Goal of the exercise:
Return exactly the lines from the "The height and width of the screenshot is (285, 654)." line through the last line of the entries below. Include no pictures.

Data supplied:
+ + + + + + +
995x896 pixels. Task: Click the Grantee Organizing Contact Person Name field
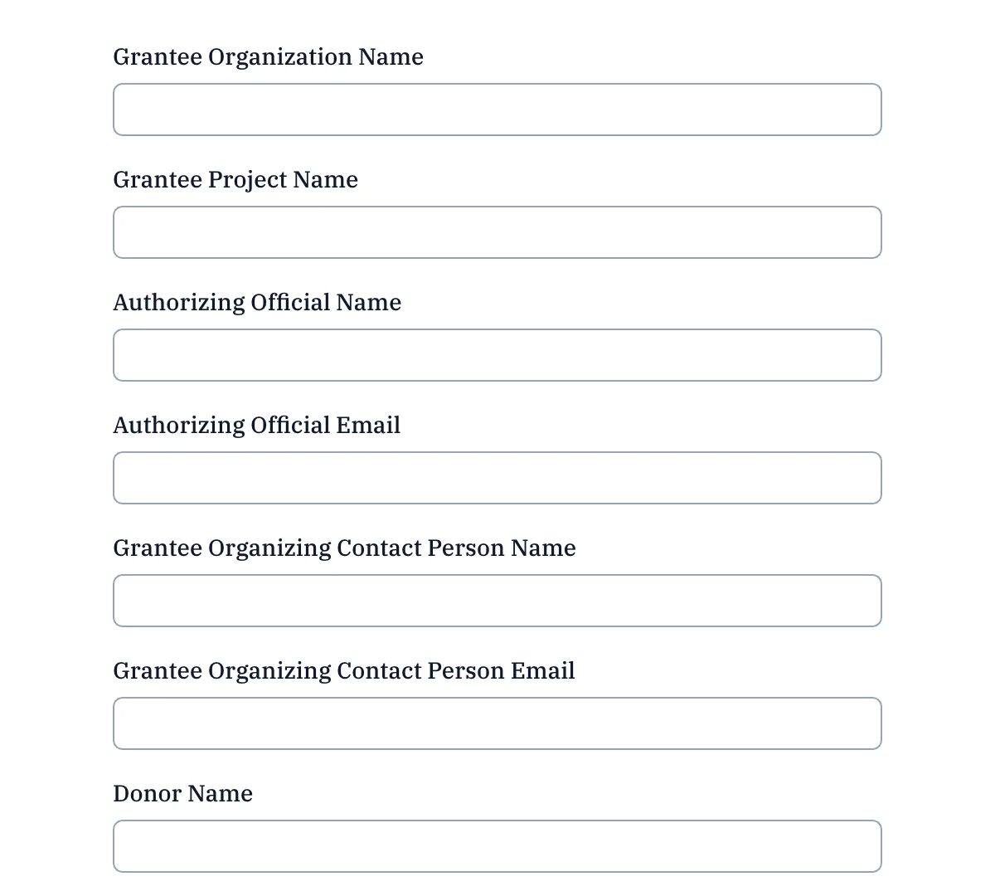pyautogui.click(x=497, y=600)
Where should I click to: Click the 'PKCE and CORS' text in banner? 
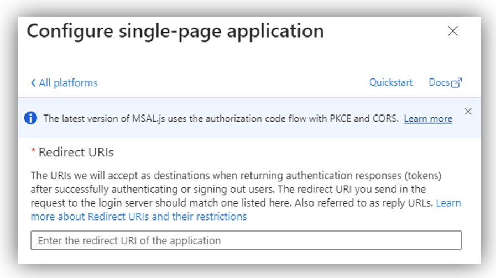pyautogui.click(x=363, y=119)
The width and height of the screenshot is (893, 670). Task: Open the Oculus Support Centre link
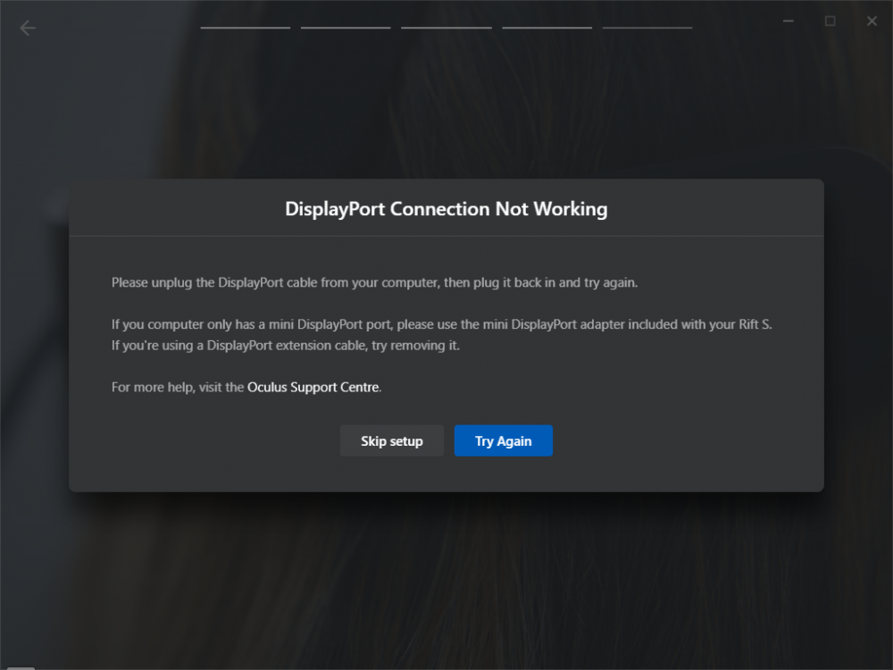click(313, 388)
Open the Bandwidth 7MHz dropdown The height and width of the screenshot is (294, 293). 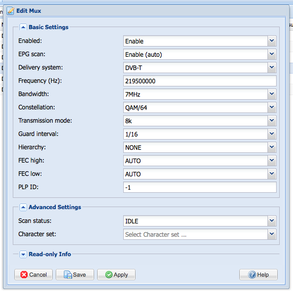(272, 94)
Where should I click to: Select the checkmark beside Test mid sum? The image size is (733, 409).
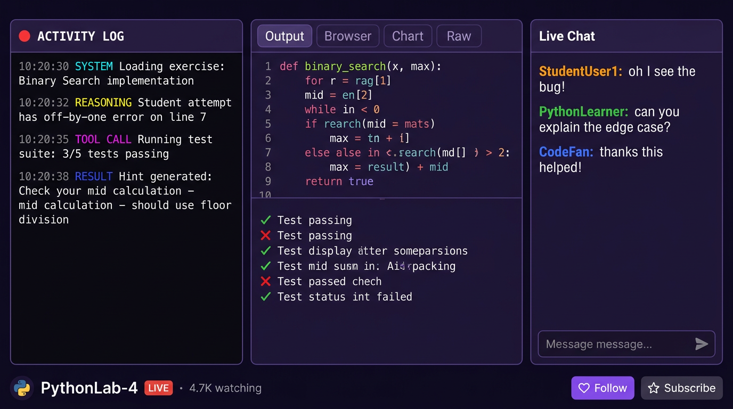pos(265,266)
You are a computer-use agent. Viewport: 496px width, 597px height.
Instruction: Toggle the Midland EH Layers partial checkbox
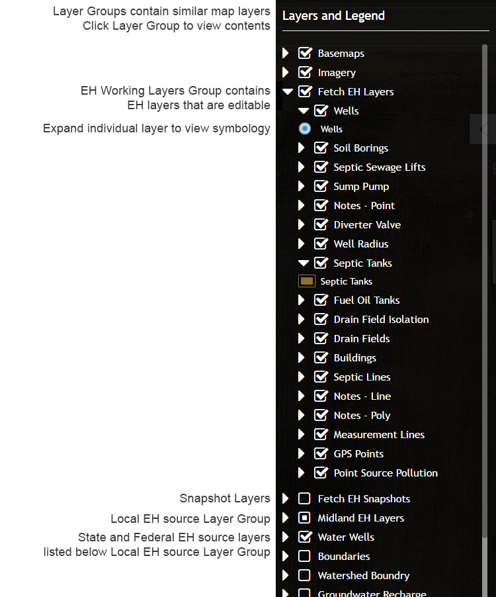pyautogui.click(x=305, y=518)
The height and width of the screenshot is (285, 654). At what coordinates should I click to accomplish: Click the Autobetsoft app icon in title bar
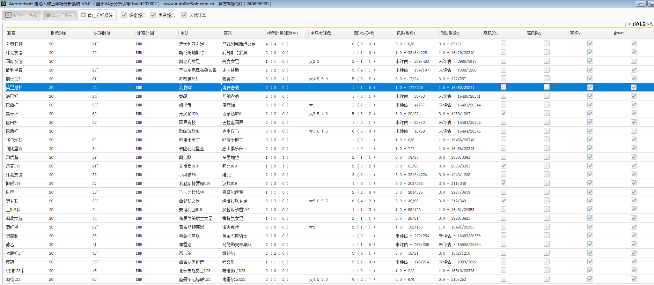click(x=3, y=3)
+ + + + + + +
Answer to the problem:
The height and width of the screenshot is (285, 654). At what coordinates should I click to accomplish: Click the Autobetsoft app icon in title bar
click(x=3, y=3)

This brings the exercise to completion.